Sejumlah foto yang dirilis perusahaan memperlihatkan para pekerja mengenakan seragam baru tersebut di area pabrik. Meski tampak berpose dengan senyum, suasana ini mencerminkan fase transisi penting Bentley menuju produksi kendaraan listrik secara penuh.
SUV listrik Barnato sendiri menjadi model krusial bagi masa depan Bentley. Peluncurannya terjadi di tengah dinamika pasar global, di mana penjualan EV mengalami penurunan di Amerika Serikat, tetapi justru meningkat di Eropa.

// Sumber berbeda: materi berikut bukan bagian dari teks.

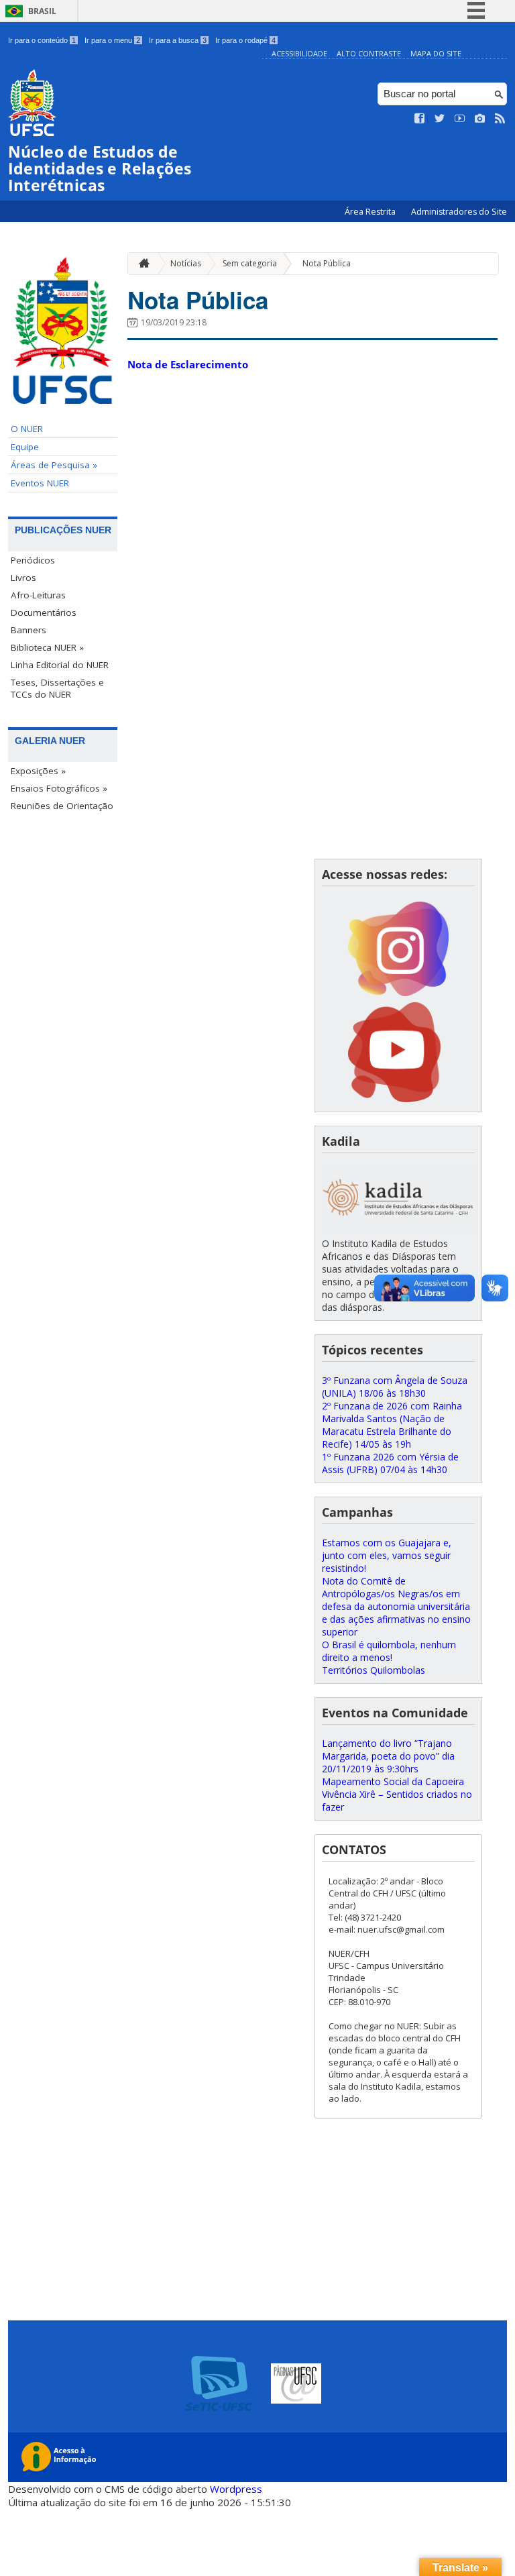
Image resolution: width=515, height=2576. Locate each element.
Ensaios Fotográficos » (59, 788)
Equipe (25, 447)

Respons pasar terhadap SUV listrik mewah ini pun masih menjadi tanda tanya. Namun, kesuksesan Rolls-Royce Spectre yang kini menjadi salah satu model terlaris setelah Rolls-Royce Cullinan menunjukkan potensi besar di segmen kendaraan listrik premium.
Dari sisi teknis, Barnato akan dibangun menggunakan platform Premium Platform Electric (PPE). Platform ini juga digunakan oleh sejumlah model lain seperti Audi A6 e-tron, Audi Q6 e-tron, Porsche Macan Electric, serta Porsche Cayenne Electric.
Kombinasi teknologi canggih, pendekatan ramah lingkungan, serta transformasi produksi yang inovatif, Bentley menunjukkan keseriusannya dalam menghadapi masa depan otomotif yang semakin mengarah ke elektrifikasi.